Evry land was owned by the friars including the Rizal Residence. The governor general was
practically a puppet of the church. On top of this, atheism and agnosticism did not exist. Can
you imagine how frightened Rizal must have been to die without confession. On top of this,
being excommunicated in 1896 was as deadly. If excommunicated, Rizal will not only go to
hell but his family too -parents, sisters, cousins. If you can imagine what life awaited Rizal’s
brother, sisters, mother after the surname Rizal had been “excommunicated”. Nobody will
do business with them or go near them. They will be a disease or like an outcast.
If we were Rizal, can we honestly say that we are brave enough not to recant? In 2020, it
is easy to say “yes, Pinoy pride!”, “MABUHAY NG PINOY”. But in 1896, that was a different
game altogether. You would have been dead already literally if threatened
excommunication and dying without confession.

2. How will you disprove the claims of the proponents in the disputed Katipunan's Cry?

-The event that ushered in the Philippine Revolution against more than 300 years of
Spanish occupation is as significant as it is controversial.

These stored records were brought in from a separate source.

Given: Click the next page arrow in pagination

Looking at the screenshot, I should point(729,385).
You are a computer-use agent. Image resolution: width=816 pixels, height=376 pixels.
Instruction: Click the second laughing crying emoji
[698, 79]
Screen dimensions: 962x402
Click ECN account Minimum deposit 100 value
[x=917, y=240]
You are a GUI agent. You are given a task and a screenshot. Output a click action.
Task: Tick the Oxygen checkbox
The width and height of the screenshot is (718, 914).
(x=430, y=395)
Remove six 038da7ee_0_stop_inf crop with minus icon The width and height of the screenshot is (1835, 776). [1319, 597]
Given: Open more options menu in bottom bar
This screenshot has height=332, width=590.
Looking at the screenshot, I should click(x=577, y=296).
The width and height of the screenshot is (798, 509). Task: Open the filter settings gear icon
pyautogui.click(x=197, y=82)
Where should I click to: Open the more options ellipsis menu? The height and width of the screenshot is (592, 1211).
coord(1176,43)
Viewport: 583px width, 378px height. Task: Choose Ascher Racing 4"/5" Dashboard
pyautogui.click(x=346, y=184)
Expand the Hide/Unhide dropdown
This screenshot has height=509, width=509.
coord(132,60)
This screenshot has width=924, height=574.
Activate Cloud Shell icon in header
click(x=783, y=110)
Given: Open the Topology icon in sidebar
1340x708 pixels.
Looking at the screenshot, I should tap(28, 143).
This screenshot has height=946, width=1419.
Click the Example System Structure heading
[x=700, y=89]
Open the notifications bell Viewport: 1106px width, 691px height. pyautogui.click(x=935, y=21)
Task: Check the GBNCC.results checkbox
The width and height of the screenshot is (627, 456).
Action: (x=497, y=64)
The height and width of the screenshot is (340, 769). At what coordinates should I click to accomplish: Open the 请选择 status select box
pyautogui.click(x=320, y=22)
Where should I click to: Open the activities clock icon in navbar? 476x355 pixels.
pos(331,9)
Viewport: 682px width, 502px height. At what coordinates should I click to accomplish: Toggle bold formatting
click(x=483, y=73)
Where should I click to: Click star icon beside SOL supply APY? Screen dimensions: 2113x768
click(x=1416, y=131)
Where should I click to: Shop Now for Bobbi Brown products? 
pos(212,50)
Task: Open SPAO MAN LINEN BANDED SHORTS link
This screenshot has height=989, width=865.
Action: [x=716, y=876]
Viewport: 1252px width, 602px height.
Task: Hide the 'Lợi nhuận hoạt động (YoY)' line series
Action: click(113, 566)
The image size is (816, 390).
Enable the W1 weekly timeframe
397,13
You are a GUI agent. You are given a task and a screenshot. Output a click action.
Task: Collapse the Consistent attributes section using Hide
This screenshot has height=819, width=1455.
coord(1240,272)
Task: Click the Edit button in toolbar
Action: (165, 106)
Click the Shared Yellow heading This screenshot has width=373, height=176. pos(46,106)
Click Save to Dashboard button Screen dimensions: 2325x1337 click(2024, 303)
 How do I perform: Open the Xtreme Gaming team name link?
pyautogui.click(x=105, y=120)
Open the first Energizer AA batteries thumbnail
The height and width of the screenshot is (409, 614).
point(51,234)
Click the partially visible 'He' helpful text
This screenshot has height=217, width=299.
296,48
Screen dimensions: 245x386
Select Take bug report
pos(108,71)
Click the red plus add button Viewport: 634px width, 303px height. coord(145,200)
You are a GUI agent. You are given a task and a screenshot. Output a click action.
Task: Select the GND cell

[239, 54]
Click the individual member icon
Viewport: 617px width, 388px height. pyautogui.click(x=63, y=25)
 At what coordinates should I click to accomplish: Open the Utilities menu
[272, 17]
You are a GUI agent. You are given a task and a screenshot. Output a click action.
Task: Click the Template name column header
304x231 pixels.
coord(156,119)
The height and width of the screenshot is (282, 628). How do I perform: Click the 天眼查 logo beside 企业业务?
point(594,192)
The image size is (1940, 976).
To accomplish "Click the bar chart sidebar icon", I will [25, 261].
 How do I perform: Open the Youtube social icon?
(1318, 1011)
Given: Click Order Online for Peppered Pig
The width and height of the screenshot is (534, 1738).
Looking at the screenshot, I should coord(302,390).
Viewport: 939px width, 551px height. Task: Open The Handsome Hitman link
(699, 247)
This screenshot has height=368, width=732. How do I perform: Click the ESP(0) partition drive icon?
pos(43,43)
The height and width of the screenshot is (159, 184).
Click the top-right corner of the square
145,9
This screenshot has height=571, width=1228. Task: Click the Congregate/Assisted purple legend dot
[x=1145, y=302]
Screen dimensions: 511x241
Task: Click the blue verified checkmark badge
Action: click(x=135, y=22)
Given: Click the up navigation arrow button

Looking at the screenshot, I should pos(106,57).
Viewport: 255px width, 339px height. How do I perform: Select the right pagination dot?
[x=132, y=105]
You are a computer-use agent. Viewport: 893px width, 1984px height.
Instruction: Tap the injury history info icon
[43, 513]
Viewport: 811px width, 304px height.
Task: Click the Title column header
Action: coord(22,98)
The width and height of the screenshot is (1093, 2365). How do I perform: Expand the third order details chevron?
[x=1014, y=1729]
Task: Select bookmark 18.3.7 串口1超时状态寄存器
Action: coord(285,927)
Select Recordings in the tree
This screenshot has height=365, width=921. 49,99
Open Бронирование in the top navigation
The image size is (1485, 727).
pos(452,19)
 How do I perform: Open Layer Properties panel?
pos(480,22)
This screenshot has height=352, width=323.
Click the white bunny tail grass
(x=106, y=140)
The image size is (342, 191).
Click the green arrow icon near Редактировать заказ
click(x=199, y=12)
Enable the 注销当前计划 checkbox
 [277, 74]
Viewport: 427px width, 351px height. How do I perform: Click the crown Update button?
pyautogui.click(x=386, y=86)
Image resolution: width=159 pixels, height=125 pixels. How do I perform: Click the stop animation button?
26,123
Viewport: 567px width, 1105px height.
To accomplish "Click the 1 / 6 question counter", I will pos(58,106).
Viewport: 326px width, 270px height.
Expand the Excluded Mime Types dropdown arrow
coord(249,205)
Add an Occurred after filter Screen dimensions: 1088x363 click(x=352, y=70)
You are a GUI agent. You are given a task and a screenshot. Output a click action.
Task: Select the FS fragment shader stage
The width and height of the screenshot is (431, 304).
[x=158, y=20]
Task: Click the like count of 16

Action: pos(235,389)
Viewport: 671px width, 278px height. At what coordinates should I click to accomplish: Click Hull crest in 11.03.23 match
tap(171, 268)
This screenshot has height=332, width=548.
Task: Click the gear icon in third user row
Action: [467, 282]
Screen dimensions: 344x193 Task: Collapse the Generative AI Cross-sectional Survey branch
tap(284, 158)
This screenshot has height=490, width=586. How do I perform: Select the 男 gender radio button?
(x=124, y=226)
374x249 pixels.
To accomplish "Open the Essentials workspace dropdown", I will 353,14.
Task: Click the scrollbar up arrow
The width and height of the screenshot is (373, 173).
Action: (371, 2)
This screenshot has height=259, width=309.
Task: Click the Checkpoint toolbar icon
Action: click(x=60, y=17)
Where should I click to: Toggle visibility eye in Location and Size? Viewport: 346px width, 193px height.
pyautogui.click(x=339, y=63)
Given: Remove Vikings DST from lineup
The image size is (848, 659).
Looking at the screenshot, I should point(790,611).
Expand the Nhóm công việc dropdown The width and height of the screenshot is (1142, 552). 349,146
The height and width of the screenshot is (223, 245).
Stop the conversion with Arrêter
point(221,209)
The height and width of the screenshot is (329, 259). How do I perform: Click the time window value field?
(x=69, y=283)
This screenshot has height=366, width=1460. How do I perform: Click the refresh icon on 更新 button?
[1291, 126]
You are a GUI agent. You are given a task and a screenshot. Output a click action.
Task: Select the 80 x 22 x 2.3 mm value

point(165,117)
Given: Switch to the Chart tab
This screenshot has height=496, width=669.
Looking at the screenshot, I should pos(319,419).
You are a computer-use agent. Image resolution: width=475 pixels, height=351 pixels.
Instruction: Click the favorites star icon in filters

Sick of the oppression under foreign
rule and craving for freedom and independence, Filipino revolutionaries under the leadership of
Andres Bonifacio tore their “cedulas” (residence certificate) as a sign of their resistance.

When and where it happened has been the subject of much controversy. It has been
called the “Cry of Balintawak” and celebrated every 26th of August for the longest time. But the
National Historical Commission changed the date to August 23 and the location to Pugad Lawin
based mainly on the accounts of Dr. Pio Valenzuela.